[FRAGMENT DOKUMENTU]:
⟨

Prezydium Komisji Krajowej zwraca uwagę, że Komisja Europejska w odpowiedzi
z 11.12.2013 r. na skargę NSZZ „Solidarność” (CHAP/2012/ 2800) wskazuje, że prawodawstwo polskie niesłusznie wyklucza przyuczanie do zawodu lub stosunki pracy zawarte w ramach szczególnego publicznego lub wspieranego przez władze publiczne programu szkolenia, integracji lub przekwalifikowania zawodowego z zakresu ochrony przed zawieraniem nadmiernej liczby następujących po sobie umów na czas określony.

Wątpliwości budzi także propozycja jednostronnego decydowania przez pracodawcę
o zwolnieniu pracownika z obowiązku świadczenia pracy. Pracownik powinien mieć prawo wyrażenia zgody. Takie stanowisko prezentowane jest w orzecznictwie i piśmiennictwie.

Przy okazji zmian wprowadzanych w kodeksie pracy proponuje się także zmiany
o charakterze porządkującym dotyczące ustawy o zatrudnianiu pracowników tymczasowych. Być może zasadne byłoby ujednolicenie treści art. 13 ust. 4 tej ustawy w zakresie obowiązku pracodawcy potwierdzania w formie pisemnej warunków umowy o pracę zawartej
z pracownikiem tymczasowym. Przepis stanowi, że „umowę o pracę zawiera się na piśmie. Jeżeli umowa o pracę nie została zawarta na piśmie, agencja pracy tymczasowej potwierdza pracownikowi tymczasowemu w formie pisemnej warunki zawartej umowy o pracę, nie później niż w drugim dniu wykonywania pracy tymczasowej.”. Natomiast art. 29 § 2 k.p. stanowi, że pracodawca powinien, najpóźniej w dniu rozpoczęcia pracy przez pracownika, potwierdzić pracownikowi na piśmie ustalenia co do stron umowy, rodzaju umowy oraz jej warunków. W naszej ocenie należałoby ujednolicić termin na realizację obowiązku pracodawcy w zakresie potwierdzania warunków zatrudnienia pracownika.

Wreszcie na koniec trzeba zauważyć, że projekt nie uwzględnia zmian w innych przepisach szczególnych, w których również pojawia się jako podstawa zatrudnienia umowa o pracę na czas określony. Należy zauważyć, że unijna dyrektywa dotycząca zatrudnienia terminowego nie wyłącza ze swojego zakresu zastosowania sektora publicznego. W takich ustawach jak ustawy z dnia 21 listopada 2008 r. o służbie cywilnej i o pracownikach samorządowych zostały przewidziane umowy o pracę na czas określony i okrey wypowiedzenia w tych przepisach zostały określone jednolicie (2 tygodnie). Po zmianie kodeksu pracy pozostaną szczególne regulacje, które będą mniej korzystne dla np. pracowników służby cywilnej. Ustawa o służbie cywilnej w art. 35 ust. 3 stanowi, że
w przypadku osób podejmujących po raz pierwszy pracę w służbie cywilnej umowę o pracę zawiera się na czas określony 12 miesięcy, z możliwością wcześniejszego rozwiązania stosunku pracy za dwutygodniowym wypowiedzeniem. Tymczasem projekt nie uwzględnia regulacji szczególnych i przewiduje, że art. 36 § 1 k.p. będzie różnicował okresy wypowiedzenia w zależności od okresu zatrudnienia (okres 1 miesiąc, jeżeli pracownik był zatrudniony co najmniej 6 miesięcy)”.

⟩

[PRZEDSTAWIONE DANE]:
⟨

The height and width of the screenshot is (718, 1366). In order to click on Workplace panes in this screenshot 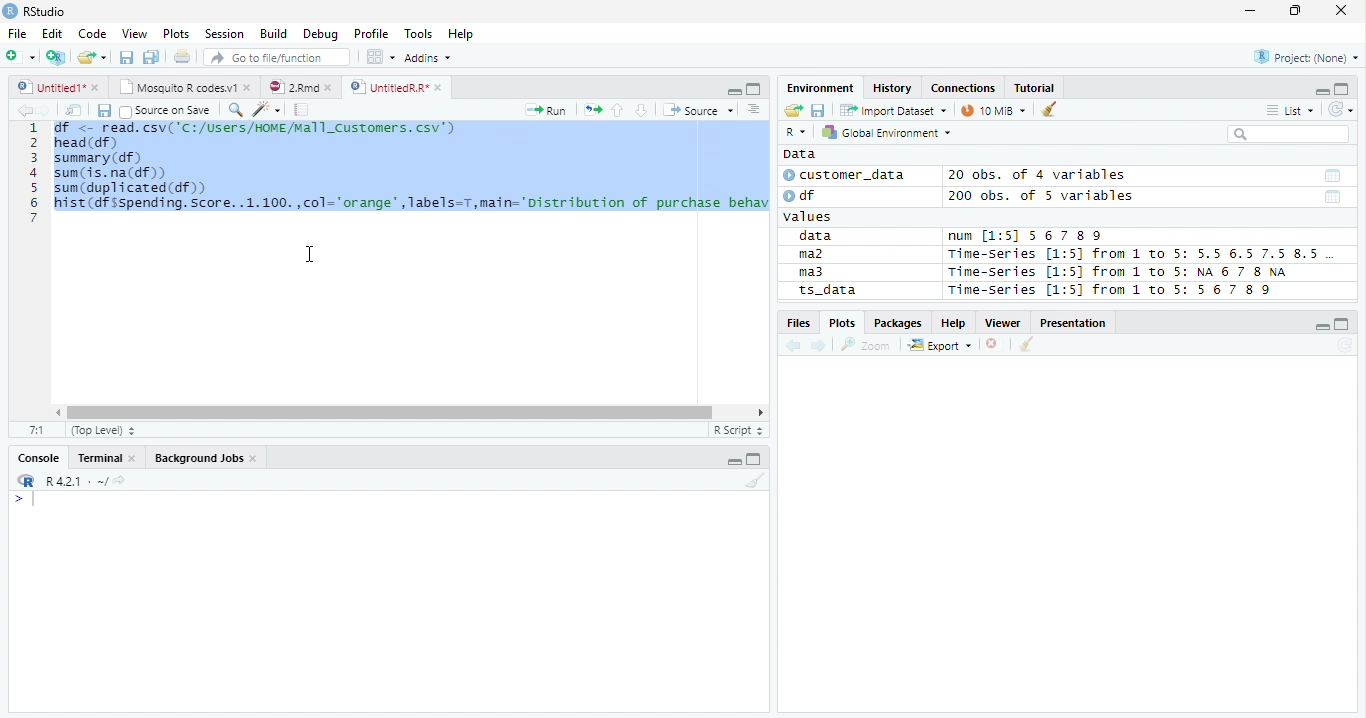, I will do `click(380, 57)`.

⟩

Odpowiedz na podstawie fragmentu dokumentu na następujące pytania.
1. Z jakiego dnia pochodzi odpowiedź Komisji Europejskiej na skargę NSZZ „Solidarność”?
2. W jakim terminie agencja pracy tymczasowej potwierdza pracownikowi tymczasowemu na piśmie warunki umowy o pracę, jeśli umowy nie zawarto na piśmie?
3. Na jaki czas zawiera się umowę o pracę z osobą podejmującą po raz pierwszy pracę w służbie cywilnej?
Dane stanowią materiał odrębny od fragmentu dokumentu.

1. Z 11.12.2013 r.
2. Nie później niż w drugim dniu wykonywania pracy tymczasowej.
3. Na czas określony 12 miesięcy.